_WHAT TO DO_
Lay out every line of text in the entries below as a numbered list, skipping any blank lines and leaving out the pictures.

☆ ☆ ☆ ☆ ☆ ☆ ☆

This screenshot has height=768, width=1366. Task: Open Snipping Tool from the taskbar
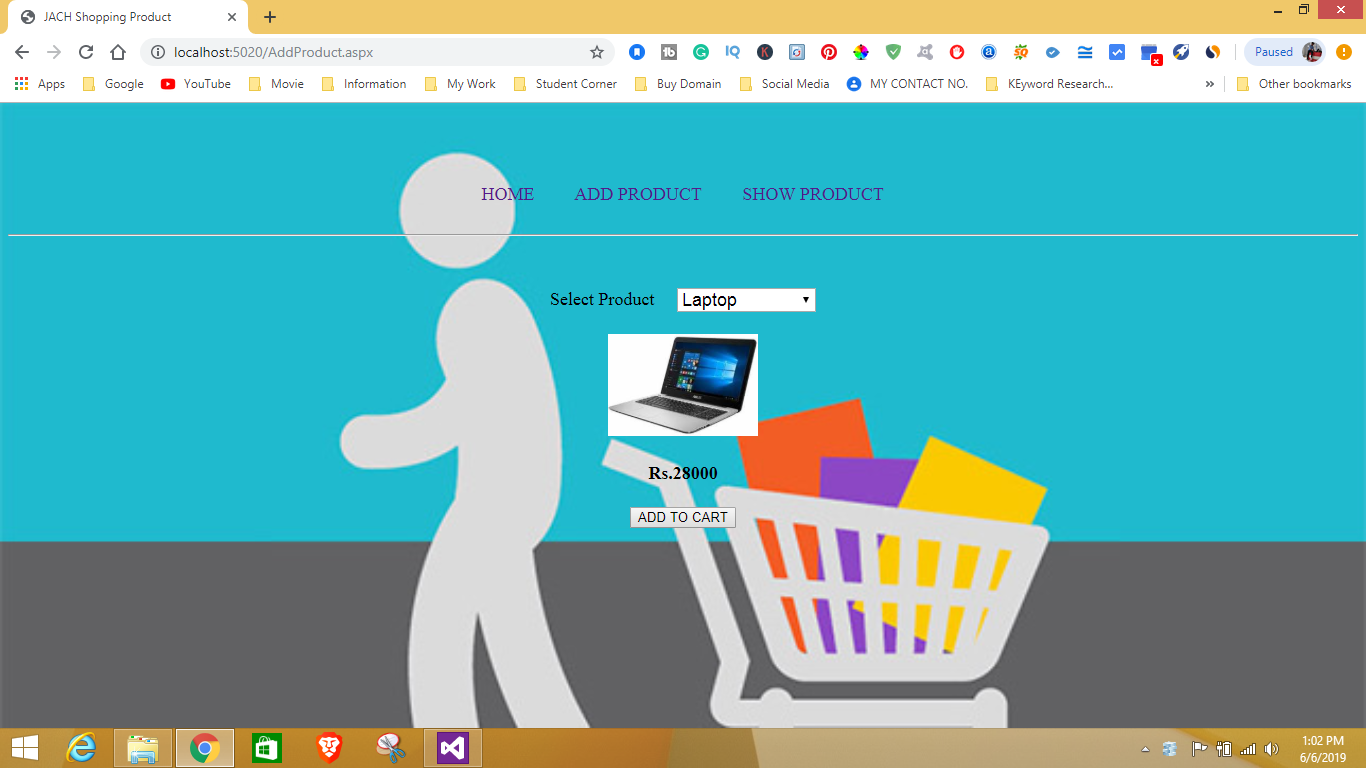pyautogui.click(x=390, y=747)
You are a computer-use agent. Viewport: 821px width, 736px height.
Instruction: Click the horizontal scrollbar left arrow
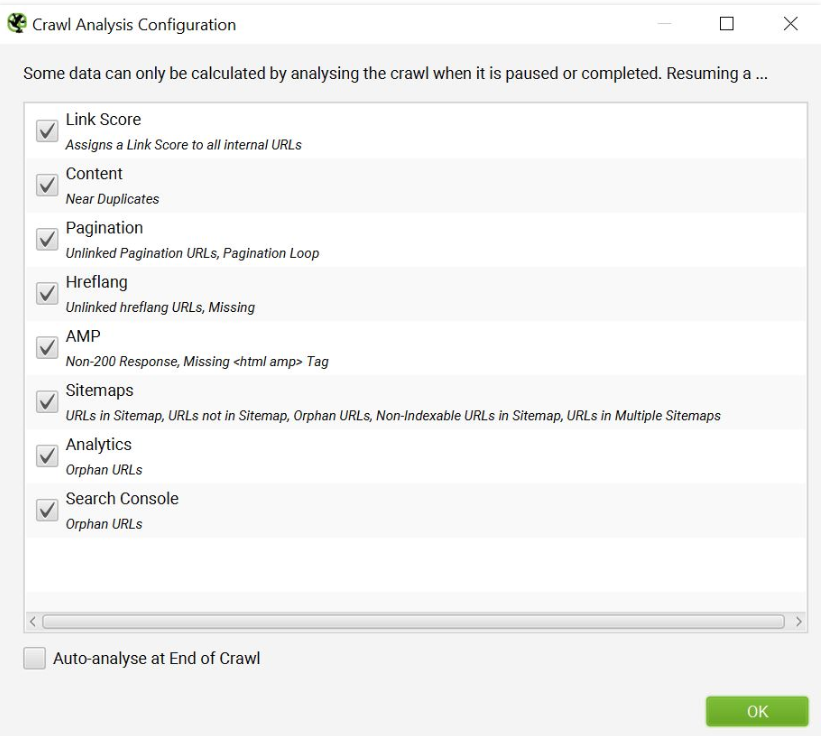(x=33, y=622)
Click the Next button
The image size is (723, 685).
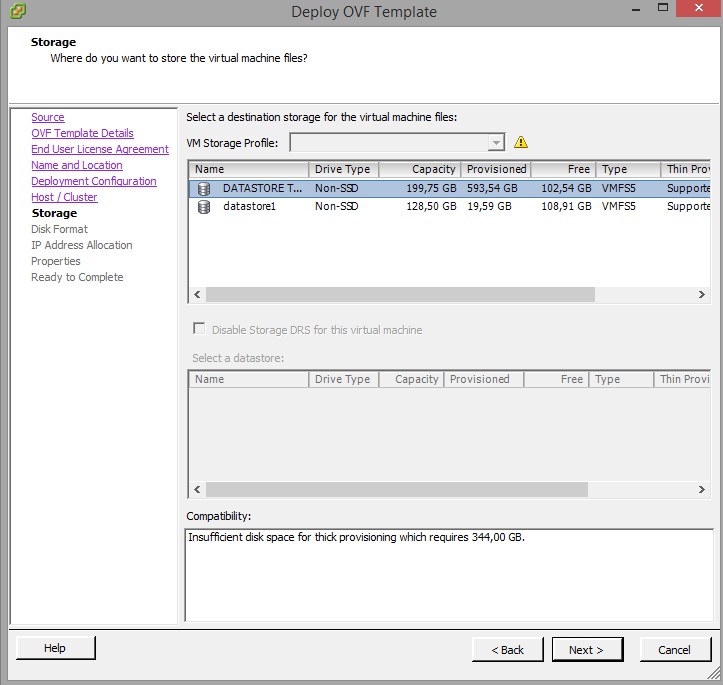pos(586,650)
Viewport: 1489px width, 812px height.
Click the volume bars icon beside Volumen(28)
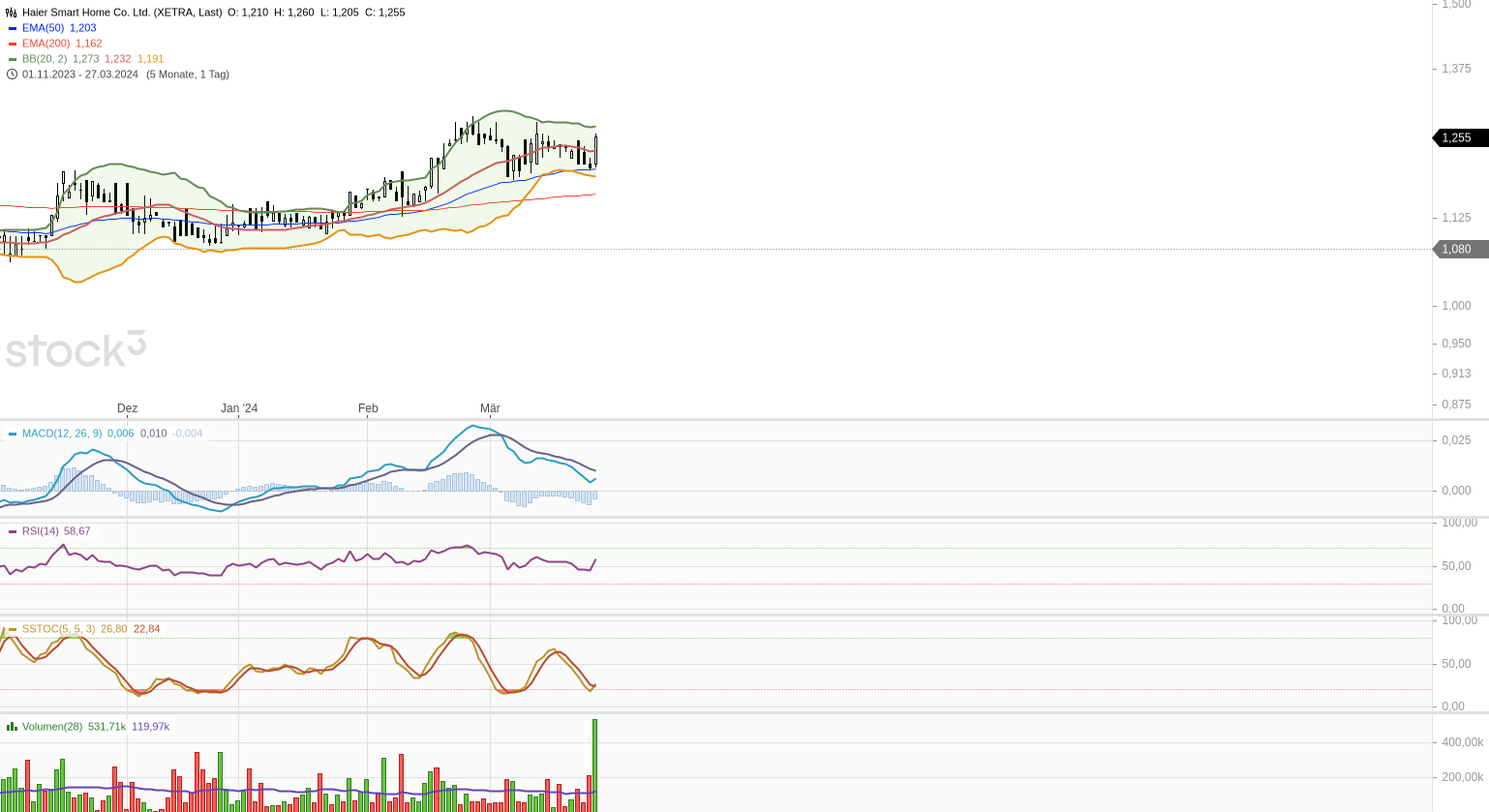(x=12, y=727)
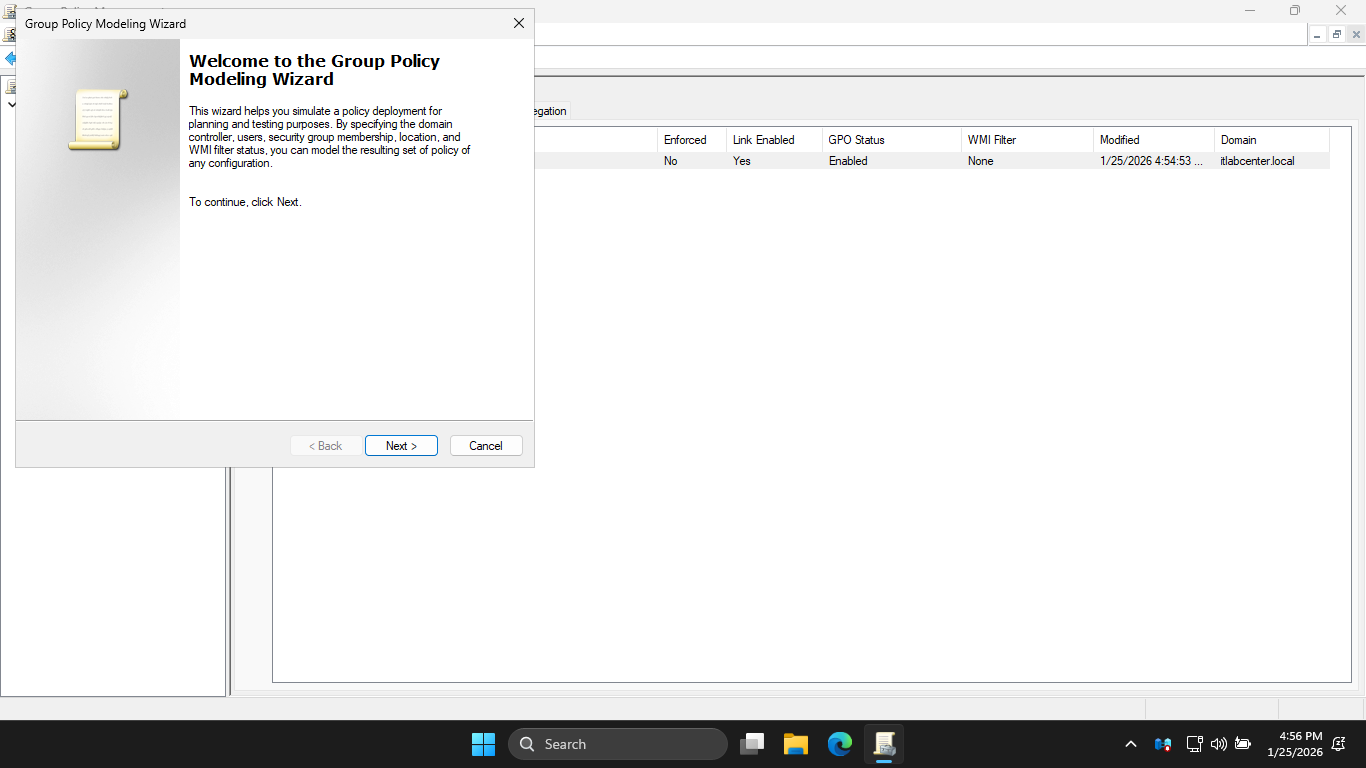The image size is (1366, 768).
Task: Click the network status tray icon
Action: [1194, 744]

☆ ☆ ☆ ☆ ☆ ☆ ☆

_OUTPUT_
1. This screenshot has height=768, width=1366. Task: Open Snipping Tool from the taskbar
2. pyautogui.click(x=390, y=747)
3. You are a computer-use agent. Viewport: 821px width, 736px height.
4. Instruction: Click the horizontal scrollbar left arrow
5. (x=33, y=622)
6. Click the Next button
7. The image size is (723, 685).
8. pos(586,650)
9. Viewport: 1489px width, 812px height.
10. Click the volume bars icon beside Volumen(28)
11. (x=12, y=727)
12. The image size is (1366, 768).
13. Task: Click the network status tray icon
14. Action: [1194, 744]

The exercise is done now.